Setelah menempuh perjalanan, sampailah mereka di gunung Cangak, dan ketika sedang berada

3
di bawah pohon beringin besar, Walangsungsang terheran-heran melihat sedemikian banyak
burung bangau berseliweran, dan bermaksud mencari mana yang menjadi ratunya. Segera ia
memakai topi waring dan mengeluarkan sebuah wadah yang berisi ikan kecil diletakkan di atas
pohon. Karena ampuhnya aji penurutan Sang Nata, seekor bangau yang bertubuh lebih besar
segera turun. Ikan yang ada dalam wadah pun dipatuknya. Walangsungsang segera menangkap
leher sang Bangau dan mengancamnya dengan golok cabang. Sang Bangau memohon ampun
dan berkata, “aku janji akan memberikan pusaka tiga macam yaitu panjang, pendil, dan
bareng/bende”. Akhirnya sang Bangau dilepaskan, lalu ia berkata, “Hai manusia, susullah aku di
puncak gunung ini yang berada di pohon beringin”. Walangsungsang segera menyusul dan
berubahlah pohon beringin menjadi sebuah kraton yang besar dan megah. Walangsungsang
dijamu di dalam kraton, kemudian datanglah Sanghyang Luhung duduk sejajar.

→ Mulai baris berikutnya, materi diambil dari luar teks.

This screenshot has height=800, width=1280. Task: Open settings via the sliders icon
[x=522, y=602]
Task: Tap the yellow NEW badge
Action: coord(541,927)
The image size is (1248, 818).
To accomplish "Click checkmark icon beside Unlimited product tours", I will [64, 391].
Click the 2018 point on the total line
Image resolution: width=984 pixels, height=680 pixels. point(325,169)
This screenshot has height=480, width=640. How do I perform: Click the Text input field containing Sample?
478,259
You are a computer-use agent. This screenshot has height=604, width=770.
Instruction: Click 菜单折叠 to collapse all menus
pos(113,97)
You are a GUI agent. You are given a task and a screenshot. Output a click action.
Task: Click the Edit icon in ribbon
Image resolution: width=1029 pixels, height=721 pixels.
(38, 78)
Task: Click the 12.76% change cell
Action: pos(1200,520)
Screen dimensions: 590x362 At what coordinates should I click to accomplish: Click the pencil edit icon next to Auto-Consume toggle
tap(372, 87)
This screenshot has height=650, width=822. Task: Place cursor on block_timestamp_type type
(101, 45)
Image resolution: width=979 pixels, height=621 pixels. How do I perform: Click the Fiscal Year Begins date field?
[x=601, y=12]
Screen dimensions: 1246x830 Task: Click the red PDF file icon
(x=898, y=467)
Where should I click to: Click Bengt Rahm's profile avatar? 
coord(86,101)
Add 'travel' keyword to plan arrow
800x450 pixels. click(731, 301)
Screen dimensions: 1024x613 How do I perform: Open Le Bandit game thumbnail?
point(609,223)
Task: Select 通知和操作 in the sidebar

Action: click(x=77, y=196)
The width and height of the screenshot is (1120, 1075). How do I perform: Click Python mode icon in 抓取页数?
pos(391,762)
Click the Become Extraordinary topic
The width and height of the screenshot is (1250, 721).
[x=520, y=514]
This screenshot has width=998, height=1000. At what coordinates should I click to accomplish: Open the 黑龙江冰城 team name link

Walangsungsang berkata, “Hai pendeta, siapakah anda yang bertemu di hadapan menjadikan
terkejutnya hatiku?” Sanghyang Luhung menjawab, “Sanghyang Bangu namaku, yang
membangun kayuwangan di gunung Cangak, sekarang aku hendak memenuhi janji
memasrahkan jimat pusaka yang tiga macam: Piring panjang berwatak tidak diisi lagi akan
mengisi sendiri lengkap dengan lauknya, Pendil berwatak kalau dikeruk nasinya bisa mencukupi
kebutuhan banyak orang, Bareng/ bende wataknya keluar air banjir dan suaranya
membingungkan musuh”. Pangeran Walangsungsang pun menerima pemberian tersebut dan
berguru pada Sang Bangu beberapa lamanya.